Les militants intensifieront également la pression sur les pays riches pour qu’ils augmentent le financement climatique des pays en développement. L’année dernière a vu un accord « historique » pour établir un fonds pour les pertes et dommages lors du sommet sur le climat COP27 ainsi que l’initiative Bridgetown qui vise à réformer l’infrastructure financière mondiale pour lutter contre le changement climatique.

« Ces décisions montrent qu’il y a une acceptation de la nécessité d’un soutien financier majeur aux pays vulnérables alors que la crise climatique s’aggrave », a fait remarquer Nakate, ajoutant que, bien que les bonnes intentions soient là, le déficit de financement climatique est toujours majeur.

Dans l’Union européenne, l’engagement de décarbonation a été remis en question par la crise énergétique, entraînant une plus grande dépendance aux combustibles fossiles pour remplacer le gaz russe.

Pour cette raison, la prochaine réunion de Davos comportera des « doubles paroles » et des « messages mitigés » de la part des dirigeants d’entreprise, a déclaré Desiree Fixler, présidente de l’initiative à but non lucratif VentureESG.

Il y aura « des déclarations comme : nous sommes toujours attachés au net zéro mais nous devons gérer cette transition et tenir compte de l’accélération du coût de la vie, nous devons donc rester investis dans les combustibles fossiles », a déclaré Fixler.

« Je n’y crois tout simplement pas », a-t-elle ajouté, soulignant qu’il n’est pas possible de concilier l’engagement de zéro émission nette tout en investissant dans de nouveaux projets de combustibles fossiles.

La faute n’incombe pas seulement aux chefs d’entreprise, selon Rachel Kyte, universitaire britannique et doyenne de la Fletcher School de l’Université Tufts.

« J’ai juste le sentiment que les chefs d’entreprise ressentent la pression de tous les côtés », a déclaré Kyte, ajoutant que les chefs d’entreprise bien intentionnés sont frustrés parce que l’action du gouvernement tarde à donner une certitude réglementaire, obligeant à « créer volontairement les règles au fur et à mesure que nous aller le long de ».

Dans l’ensemble, Kyte a déclaré qu’elle ne s’attendait pas à ce que quelque chose de significatif sorte de Davos.

Le rapport mondial sur les risques du WEF se concentre sur le changement climatique

Le changement climatique est le principal défi à long terme auquel est confrontée l’économie mondiale, mais les gouvernements ne sont pas prêts à le relever, a déclaré le Forum économique mondial dans son rapport annuel sur les risques mondiaux publié mercredi 11 janvier.

Dans les deux prochaines années, le classement des risques mondiaux est dominé par la crise du coût de la vie.

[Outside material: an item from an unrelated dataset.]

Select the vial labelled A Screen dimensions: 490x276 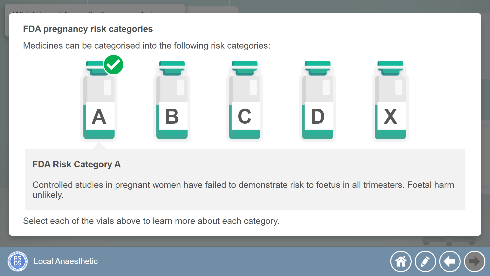tap(99, 101)
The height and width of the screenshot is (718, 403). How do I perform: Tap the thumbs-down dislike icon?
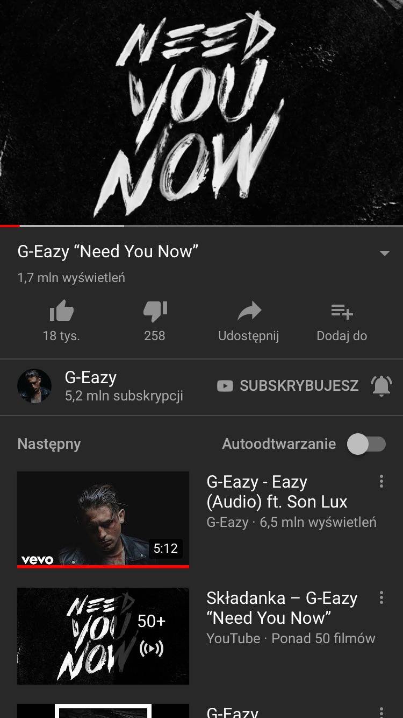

Mais en regardant la prochaine décennie, l’échec de l’action climatique occupe la première place, avec six risques environnementaux figurant dans le top 10.

Parmi eux, les plus urgents sont l’incapacité à atténuer le changement climatique, l’incapacité à mettre en œuvre une stratégie efficace d’adaptation au changement climatique et la fréquence croissante des catastrophes naturelles causées par le réchauffement climatique.

L’absence de progrès en matière d’action climatique a révélé la divergence entre ce qui est scientifiquement nécessaire pour atteindre des émissions nettes nulles et ce qui est politiquement faisable, selon l’étude.

La crise actuelle du coût de la vie entraînera un détournement des ressources des secteurs public et privé des efforts climatiques au cours des deux prochaines années, avec un rôle encore sous-évalué des écosystèmes naturels dans l’économie mondiale.

« La perte de la nature et le changement climatique sont intrinsèquement liés – un échec dans un domaine se répercutera sur l’autre », indique le rapport. Sans changement significatif, l’interaction entre les impacts du réchauffement climatique, la perte de biodiversité, la sécurité alimentaire et la consommation des ressources naturelles s’accélérera, prévient-il.